In an interview with Reuters television, the 17-year-old said governments would only be able to mount a meaningful response once they accepted they needed to transform the whole economic system.
"We need to see it as, above all, an existential crisis. And as long as it's not being treated as a crisis, we can have as many of these climate change negotiations and talks, conferences as possible. It won't change a thing," Thunberg said, speaking via video from her home in Stockholm.
"Above all, we are demanding that we need to treat this crisis as a crisis, because if we don't do that, then we won't be able to do anything," Thunberg said.
Thunberg joined several thousand people, including climate scientists, economists, actors and activists in signing an open letter climateemergencyeu.org urging European leaders to start treating climate change like an "emergency."
It’s time to #FaceTheClimateEmergency— Greta Thunberg (@GretaThunberg) July 16, 2020
This is our open letter and demands to global leaders, signed by thousands of activists, scientists, representatives of civil society influencers.

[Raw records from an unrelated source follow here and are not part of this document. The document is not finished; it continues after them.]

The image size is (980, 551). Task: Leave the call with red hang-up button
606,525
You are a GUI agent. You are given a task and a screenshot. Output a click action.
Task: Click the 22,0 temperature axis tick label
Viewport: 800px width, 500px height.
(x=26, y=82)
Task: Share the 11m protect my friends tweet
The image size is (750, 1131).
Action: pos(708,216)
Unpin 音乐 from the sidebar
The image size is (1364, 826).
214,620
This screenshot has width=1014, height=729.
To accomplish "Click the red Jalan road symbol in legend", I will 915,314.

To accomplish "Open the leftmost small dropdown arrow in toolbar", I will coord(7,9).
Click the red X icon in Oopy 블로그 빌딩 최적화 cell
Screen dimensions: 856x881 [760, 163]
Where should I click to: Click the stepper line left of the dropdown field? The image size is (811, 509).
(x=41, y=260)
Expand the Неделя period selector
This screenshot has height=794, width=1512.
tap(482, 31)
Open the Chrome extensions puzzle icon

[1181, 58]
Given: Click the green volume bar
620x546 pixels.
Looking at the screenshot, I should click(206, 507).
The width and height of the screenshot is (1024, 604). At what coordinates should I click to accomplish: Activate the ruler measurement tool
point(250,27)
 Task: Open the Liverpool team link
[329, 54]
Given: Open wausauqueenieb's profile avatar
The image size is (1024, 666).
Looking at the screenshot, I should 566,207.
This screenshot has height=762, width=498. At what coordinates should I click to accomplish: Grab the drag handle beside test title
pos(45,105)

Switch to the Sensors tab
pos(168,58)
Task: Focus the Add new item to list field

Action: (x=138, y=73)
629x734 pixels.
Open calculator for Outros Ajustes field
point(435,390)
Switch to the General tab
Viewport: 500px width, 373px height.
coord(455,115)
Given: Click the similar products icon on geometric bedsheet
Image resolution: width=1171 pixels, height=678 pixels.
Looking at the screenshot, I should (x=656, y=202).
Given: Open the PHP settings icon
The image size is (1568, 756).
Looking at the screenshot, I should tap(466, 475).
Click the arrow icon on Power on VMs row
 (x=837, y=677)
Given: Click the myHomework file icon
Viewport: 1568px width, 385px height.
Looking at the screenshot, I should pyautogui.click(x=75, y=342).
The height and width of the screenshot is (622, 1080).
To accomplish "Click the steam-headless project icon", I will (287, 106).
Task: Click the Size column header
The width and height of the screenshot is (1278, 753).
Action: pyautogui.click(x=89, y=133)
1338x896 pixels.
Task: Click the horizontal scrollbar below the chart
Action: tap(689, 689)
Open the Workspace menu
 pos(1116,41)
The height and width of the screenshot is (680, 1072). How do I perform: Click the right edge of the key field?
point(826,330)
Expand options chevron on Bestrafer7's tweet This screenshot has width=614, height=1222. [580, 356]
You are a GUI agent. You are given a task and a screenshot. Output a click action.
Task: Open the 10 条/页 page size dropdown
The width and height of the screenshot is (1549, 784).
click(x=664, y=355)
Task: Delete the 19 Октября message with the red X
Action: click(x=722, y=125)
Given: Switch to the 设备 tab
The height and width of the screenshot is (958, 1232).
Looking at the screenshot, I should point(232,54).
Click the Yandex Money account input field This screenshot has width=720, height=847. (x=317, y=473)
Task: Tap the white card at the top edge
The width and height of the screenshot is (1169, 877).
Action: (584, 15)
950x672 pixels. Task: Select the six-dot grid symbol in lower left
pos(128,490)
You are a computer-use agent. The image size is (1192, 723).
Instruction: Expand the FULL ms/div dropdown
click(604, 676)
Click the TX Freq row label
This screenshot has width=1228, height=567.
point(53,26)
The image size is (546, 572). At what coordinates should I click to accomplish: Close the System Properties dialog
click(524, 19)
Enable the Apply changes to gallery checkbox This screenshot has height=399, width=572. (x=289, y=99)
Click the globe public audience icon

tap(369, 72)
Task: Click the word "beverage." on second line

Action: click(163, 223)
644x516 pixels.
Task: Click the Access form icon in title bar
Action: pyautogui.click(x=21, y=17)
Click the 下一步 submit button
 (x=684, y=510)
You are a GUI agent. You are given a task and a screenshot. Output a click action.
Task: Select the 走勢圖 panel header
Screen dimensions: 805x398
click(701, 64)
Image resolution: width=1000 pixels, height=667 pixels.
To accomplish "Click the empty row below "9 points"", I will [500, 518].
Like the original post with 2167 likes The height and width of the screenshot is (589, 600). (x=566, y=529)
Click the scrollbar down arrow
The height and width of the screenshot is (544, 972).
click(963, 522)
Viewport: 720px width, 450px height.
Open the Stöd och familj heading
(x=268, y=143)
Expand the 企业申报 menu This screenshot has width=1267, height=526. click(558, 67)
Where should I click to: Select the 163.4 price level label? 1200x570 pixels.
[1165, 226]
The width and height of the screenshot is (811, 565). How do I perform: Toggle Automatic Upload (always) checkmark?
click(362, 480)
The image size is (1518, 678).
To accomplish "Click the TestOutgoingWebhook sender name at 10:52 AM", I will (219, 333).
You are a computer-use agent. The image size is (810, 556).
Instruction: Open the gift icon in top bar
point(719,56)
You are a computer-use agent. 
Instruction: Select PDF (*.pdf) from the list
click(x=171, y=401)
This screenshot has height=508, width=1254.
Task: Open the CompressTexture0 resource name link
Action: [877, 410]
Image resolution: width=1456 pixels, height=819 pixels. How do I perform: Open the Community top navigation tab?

We’ll keep collecting signatures and urge everyone to sign & share
The letter was made public on Thursday, a day before a European Council summit where countries in the 27-member EU will try to reach a deal on the bloc's next budget and a recovery package to respond to the economic shock of the coronavirus pandemic.
Demands in the letter included an immediate halt to all investments in fossil fuel exploration and extraction, in parallel with a rapid ending of fossil fuel subsidies.
It also called for binding annual "carbon budgets" to limit how much greenhouse gas countries can emit to maximise the chances of capping the rise in average global temperatures at 1.5C, a goal enshrined in the 2015 Paris climate accord.
"We understand and know very well that the world is complicated and that what we are asking for may not be easy. The changes necessary to safeguard humanity may seem very unrealistic," the letter said.
"But it is much more unrealistic to believe that our society would be able to survive the global heating we're heading for, as well as other disastrous ecological consequences of today's business as usual."
The letter called for climate policies to be designed to protect workers and the most vulnerable and reduce economic, racial and gender inequalities, as well as moves to "safeguard and protect" democracy.